Le Crédit Agricole et BNP Paribas se défendent sur les Panama Papers
Les dirigeants du Crédit Agricole et de BNP Paribas ont été auditionnés ce matin par la commission des Finances du Sénat à propos de leurs activités au sein de paradis fiscaux, mises en avant avec la publication par l’ICIJ, un consortium international de journalistes, d’une enquête sur les sociétés offshores créées par le cabinet d’avocats panaméen Mossack Fonseca. Les deux auditions ont été l’occasion pour les banques françaises de chiffrer leurs activités encore en cours au sein des paradis fiscaux et de se défendre de toute activité illégale. Crédit Agricole avait fait appel aux services de Mossack Fonseca pour 1.129 entités et BNP Paribas pour 468, avait révélé Le Monde.
Philippe Brassac, directeur général de Crédit Agricole, était auditionné avec le directeur général adjoint Jean-Yves Hocher. «Nous faisons le choix politique de ne plus conseiller, structurer et gérer ce type de structure», a-t-il insisté, révélant que la banque gérait encore 23 structures offshores pour le compte de résidents français, dont quatre au Panama, mais que «toutes ces clientèles-là ont été vérifiées fiscalement».
Tout comme les dirigeants de BNP Paribas, auditionnés par la suite, il a assuré aux sénateurs que dès la fin 2014 l’ensemble de sa clientèle française était en règle avec les autorités fiscales, une disposition appliquée fin 2015 aux clients européens. Crédit Agricole ASA l’étendra au reste du monde en 2017, alors que BNP Paribas est en train de l’appliquer aux résidents de l’OCDE.

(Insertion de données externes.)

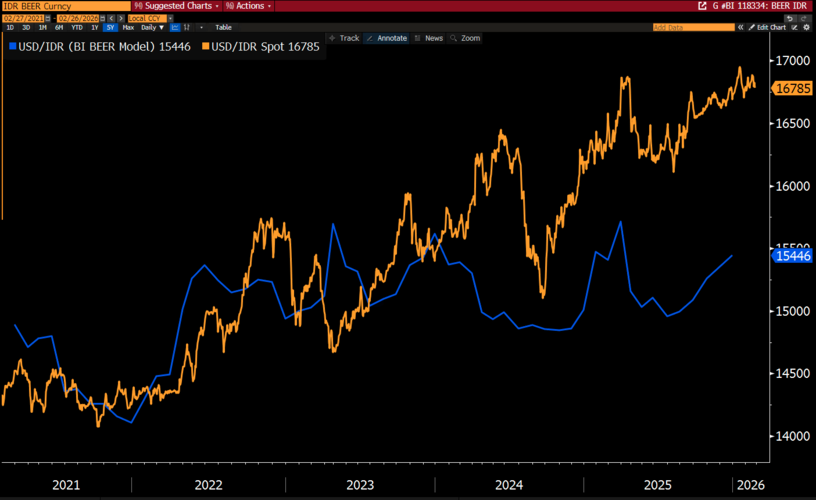Click the line chart type icon

174,27
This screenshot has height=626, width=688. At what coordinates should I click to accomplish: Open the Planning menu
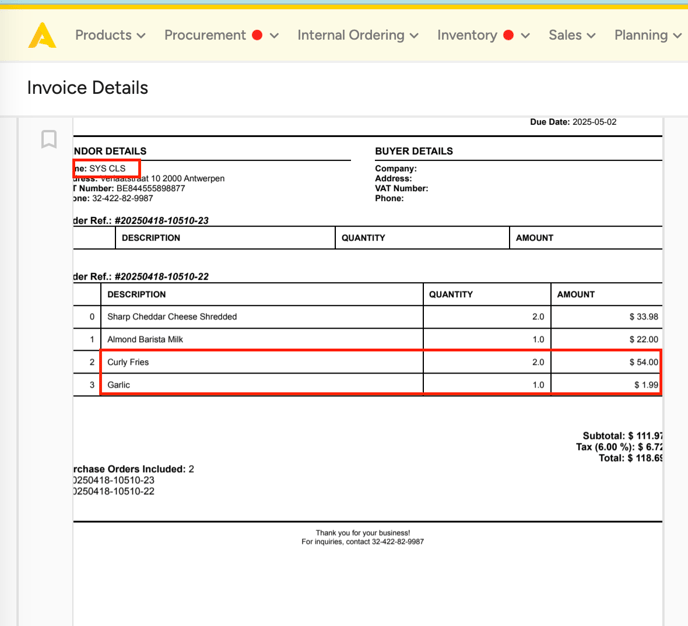click(x=640, y=35)
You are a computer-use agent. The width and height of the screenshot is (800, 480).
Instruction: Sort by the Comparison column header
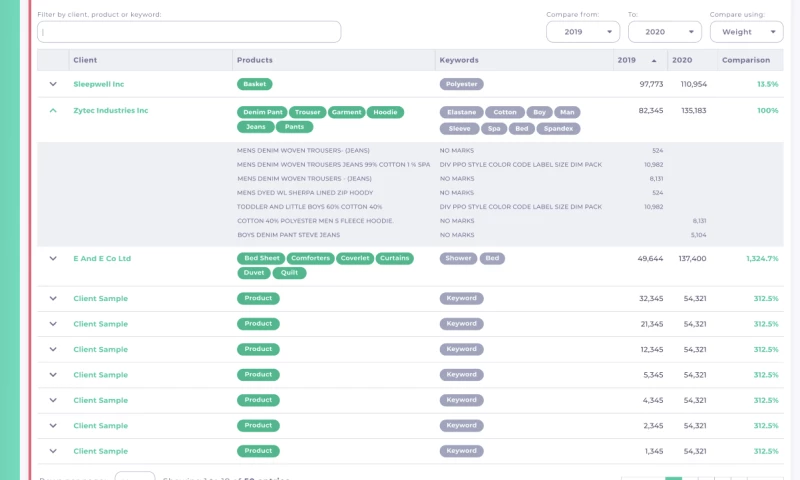click(746, 60)
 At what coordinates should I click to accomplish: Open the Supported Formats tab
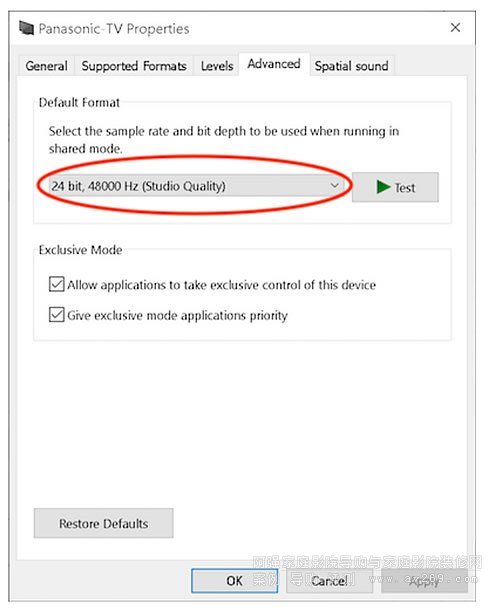[134, 66]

Les dirigeants de BNP Paribas, dont le directeur général adjoint Jacques d’Estais, ont évoqué 4 structures offshores encore actives bénéficiant à des résidents français, précisant qu’ils disposaient de «preuves de déclarations auprès du fisc». Il a également confirmé que la succursale de BancWest, filiale américaine de BNP Paribas, aux Caïmans était en train d’être fermée, tout en soulignant que le pays ne fait pas partie des Etats et territoires non coopératifs (ETNC). «Depuis 2013, il n’y a pas d’ouverture de compte ni d’accompagnement pour les résidents fiscaux français dans les 38 juridictions» faisant partie de leur liste ETNC, a-t-il indiqué.